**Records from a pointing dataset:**

>> BEGIN

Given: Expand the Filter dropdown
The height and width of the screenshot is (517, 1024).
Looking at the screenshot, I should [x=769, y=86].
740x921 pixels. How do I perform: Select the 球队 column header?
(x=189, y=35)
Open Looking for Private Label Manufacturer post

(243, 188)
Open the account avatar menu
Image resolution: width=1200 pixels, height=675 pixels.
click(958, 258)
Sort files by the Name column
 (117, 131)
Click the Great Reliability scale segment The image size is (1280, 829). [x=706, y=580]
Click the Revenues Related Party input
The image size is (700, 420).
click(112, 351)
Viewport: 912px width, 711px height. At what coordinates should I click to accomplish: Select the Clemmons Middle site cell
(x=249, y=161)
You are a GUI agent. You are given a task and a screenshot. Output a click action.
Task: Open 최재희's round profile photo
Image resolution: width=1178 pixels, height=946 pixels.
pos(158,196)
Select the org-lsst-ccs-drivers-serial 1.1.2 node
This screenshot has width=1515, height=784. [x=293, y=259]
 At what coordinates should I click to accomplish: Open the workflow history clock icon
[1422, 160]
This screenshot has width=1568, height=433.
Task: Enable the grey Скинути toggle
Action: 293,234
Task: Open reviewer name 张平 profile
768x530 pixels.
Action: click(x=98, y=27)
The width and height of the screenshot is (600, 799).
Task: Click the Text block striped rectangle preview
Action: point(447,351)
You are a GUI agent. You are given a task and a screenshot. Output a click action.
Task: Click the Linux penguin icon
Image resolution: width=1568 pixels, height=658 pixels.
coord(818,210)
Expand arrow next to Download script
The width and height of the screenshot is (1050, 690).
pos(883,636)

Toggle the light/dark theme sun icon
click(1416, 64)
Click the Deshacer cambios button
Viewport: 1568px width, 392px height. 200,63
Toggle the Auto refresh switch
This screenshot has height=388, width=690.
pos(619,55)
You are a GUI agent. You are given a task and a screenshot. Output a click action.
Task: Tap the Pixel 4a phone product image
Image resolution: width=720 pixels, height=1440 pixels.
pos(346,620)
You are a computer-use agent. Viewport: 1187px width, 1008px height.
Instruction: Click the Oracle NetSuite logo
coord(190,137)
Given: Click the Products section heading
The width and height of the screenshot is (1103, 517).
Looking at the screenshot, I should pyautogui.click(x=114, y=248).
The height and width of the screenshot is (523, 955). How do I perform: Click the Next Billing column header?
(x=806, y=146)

>> END

**Your task:**
Change "reviewer" to "author" in the rows between the line holding "Task: Open reviewer name 张平 profile" and the line holding "Action: point(447,351)", inclusive. Give only those lines, with nothing else altered.

**Task result:**
Task: Open author name 张平 profile
768x530 pixels.
Action: click(x=98, y=27)
The width and height of the screenshot is (600, 799).
Task: Click the Text block striped rectangle preview
Action: point(447,351)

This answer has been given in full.